Abstract
Graphics processing units (GPUs), tensor processing units (TPUs), and other types of application-specific integrated circuits (ASICs) deliver high performance computing by enabling a parallel processing power required to speed up both artificial intelligence (AI) training and inferencing workloads.
AI requires a lot of computational power, especially when it is learning and inferring. This continues to push the boundaries of power delivery networks to new levels never seen previously. These high density workloads have become more sophisticated with higher transient demands pushing every part of the power distribution network to perform at maximum capability. The stringent power requirements of AI accelerator cards are now impacting system performance. In this article, we will review the power distribution network requirements of the AI accelerator card, dissect the impact of the transients, and present a multiphase power delivery solution from Analog Devices that addresses these requirements.
Introduction
AI is revolutionizing computing architectures to replicate neural networks that emulate the human brain. It seems that AI is already everywhere, but in reality, the technology that drives it is still developing. The processor accelerator ICs specialized for AI calculations include GPUs, field-programmable gate arrays (FPGAs), TPUs, and other types of ASICs. This article will collectively refer to all of them as xPUs.
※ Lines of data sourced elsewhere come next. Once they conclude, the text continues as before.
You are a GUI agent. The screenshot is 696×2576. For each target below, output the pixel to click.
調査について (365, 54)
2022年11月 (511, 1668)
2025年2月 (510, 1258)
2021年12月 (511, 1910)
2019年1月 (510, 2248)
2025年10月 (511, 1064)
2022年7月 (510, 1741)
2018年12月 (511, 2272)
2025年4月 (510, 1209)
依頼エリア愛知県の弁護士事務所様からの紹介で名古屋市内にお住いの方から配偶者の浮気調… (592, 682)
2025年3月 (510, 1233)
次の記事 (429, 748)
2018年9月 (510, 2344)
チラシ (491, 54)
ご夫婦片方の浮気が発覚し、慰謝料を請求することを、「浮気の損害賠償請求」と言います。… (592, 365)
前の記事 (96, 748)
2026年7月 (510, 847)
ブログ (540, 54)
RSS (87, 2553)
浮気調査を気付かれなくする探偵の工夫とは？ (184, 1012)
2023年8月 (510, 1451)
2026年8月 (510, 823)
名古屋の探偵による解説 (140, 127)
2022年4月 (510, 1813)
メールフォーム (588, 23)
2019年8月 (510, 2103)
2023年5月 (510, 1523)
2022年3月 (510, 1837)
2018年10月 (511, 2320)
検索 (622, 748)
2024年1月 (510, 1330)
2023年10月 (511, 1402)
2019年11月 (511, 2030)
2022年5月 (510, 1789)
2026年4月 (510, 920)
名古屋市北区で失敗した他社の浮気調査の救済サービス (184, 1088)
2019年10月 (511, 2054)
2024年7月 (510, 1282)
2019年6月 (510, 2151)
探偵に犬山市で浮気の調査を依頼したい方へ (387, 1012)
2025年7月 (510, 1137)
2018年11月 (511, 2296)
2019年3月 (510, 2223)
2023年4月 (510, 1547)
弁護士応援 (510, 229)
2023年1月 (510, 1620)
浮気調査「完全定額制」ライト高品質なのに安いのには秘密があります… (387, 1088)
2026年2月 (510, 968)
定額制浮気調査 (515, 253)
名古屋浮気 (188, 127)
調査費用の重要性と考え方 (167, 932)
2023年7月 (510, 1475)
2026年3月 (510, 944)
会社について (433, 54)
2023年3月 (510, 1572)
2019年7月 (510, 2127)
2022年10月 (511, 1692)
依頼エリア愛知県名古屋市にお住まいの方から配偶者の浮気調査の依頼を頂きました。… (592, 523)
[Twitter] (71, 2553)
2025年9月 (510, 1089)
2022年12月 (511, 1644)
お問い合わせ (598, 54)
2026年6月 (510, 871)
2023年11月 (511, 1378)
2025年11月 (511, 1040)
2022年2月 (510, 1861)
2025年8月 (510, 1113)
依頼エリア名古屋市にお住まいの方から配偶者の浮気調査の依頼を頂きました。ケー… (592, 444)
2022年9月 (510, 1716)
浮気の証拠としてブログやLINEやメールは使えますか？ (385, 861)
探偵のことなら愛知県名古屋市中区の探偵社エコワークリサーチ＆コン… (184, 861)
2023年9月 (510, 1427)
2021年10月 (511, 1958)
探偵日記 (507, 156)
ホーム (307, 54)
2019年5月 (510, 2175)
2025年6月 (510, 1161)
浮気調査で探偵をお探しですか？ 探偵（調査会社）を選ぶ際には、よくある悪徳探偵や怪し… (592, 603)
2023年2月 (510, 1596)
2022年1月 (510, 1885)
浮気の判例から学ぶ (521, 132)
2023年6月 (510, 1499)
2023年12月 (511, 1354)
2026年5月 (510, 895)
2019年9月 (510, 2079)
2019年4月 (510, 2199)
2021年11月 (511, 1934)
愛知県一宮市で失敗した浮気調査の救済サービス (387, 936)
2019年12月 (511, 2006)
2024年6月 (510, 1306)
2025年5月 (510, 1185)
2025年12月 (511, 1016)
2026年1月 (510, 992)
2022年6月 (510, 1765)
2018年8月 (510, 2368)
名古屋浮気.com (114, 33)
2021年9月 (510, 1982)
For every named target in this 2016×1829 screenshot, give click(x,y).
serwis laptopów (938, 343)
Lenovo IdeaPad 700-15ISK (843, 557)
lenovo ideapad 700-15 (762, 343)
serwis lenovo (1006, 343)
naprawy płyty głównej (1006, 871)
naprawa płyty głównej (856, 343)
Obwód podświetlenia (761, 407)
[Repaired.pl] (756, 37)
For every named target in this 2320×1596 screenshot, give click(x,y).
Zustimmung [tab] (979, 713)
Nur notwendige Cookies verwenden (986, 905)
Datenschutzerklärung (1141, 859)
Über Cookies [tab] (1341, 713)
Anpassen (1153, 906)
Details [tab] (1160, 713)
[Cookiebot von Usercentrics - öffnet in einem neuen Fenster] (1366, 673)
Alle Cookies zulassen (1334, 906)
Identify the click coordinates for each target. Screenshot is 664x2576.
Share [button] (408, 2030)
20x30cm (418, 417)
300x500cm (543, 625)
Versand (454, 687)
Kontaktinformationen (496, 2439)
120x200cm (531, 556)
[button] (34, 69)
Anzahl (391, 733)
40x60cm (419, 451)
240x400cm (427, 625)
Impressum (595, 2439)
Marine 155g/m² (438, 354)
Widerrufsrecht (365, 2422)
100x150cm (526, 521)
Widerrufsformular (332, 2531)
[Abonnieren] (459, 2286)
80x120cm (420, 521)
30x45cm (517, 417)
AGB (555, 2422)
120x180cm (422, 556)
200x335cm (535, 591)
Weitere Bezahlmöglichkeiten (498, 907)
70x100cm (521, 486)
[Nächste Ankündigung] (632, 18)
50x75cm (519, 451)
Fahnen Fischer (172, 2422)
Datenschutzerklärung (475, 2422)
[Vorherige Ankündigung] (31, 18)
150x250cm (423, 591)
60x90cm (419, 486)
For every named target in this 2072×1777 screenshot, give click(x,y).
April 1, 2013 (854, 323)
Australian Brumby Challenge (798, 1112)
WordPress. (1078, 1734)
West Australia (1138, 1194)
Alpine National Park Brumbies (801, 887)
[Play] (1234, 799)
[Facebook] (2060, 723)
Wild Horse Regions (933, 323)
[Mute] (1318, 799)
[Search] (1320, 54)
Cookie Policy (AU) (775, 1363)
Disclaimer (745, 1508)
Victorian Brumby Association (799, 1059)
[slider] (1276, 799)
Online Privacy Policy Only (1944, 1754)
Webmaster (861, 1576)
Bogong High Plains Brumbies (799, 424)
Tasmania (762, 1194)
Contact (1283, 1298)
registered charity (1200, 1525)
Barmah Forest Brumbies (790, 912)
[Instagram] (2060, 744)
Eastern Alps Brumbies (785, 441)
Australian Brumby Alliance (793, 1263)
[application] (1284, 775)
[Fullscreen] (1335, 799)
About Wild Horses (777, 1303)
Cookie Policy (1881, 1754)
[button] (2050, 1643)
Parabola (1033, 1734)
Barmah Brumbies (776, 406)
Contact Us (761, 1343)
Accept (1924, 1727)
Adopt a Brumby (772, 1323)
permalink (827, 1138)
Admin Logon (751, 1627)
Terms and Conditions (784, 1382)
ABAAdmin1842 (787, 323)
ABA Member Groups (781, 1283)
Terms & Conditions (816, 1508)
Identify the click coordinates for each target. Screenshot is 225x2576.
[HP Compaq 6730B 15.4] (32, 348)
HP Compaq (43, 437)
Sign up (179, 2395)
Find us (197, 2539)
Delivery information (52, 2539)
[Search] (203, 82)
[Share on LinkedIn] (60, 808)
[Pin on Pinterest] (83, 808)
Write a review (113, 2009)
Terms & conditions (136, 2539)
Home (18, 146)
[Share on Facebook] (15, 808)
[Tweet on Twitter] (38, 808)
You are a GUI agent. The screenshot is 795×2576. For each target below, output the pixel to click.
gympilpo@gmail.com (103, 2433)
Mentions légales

Data centers will continue to buy AI accelerator cards in bulk as deployment of the technology is on a rise. According to Gartner, AI chip revenue totaled more than $34 billion in 2021 and is expected to grow to $86 billion by 2026.1 xPUs offer a massive leap in AI performance compared to an ordinary CPU by using massively parallel computing implementations. Because of the high number of its small cores, xPUs are well suited for AI workloads, facilitating both neural network training and AI inferencing. However, they typically require relatively large power consumption for the AI computations and data movements. Simply put, xPUs are power hungry ICs. Their stringent power requirements are placing new demands on AI accelerator cards that now affect system performance. In this article, we will review the power delivery network requirements of the AI accelerator card and present a multiphase power delivery solution from ADI that addresses these stringent requirements.
The AI Imposed Power Delivery Challenge
AI is many things, but power efficient is not one of them. When AI is working, especially processing AI workloads such as deep learning and inferencing, it requires extreme computational horsepower. At the system level, AI accelerators play a critical role in delivering the near-instantaneous results that make them valuable. All xPUs have multiple high end cores constructed from billions of transistors and consume many hundreds of amps. The core voltages ( VCORE) on these xPUs have been reduced to sub-1.0 V levels. Figure 1 shows a generic block diagram of an AI accelerator card. The article will focus on the multiphase controller and the accompanying power stage ICs proposed for such a system.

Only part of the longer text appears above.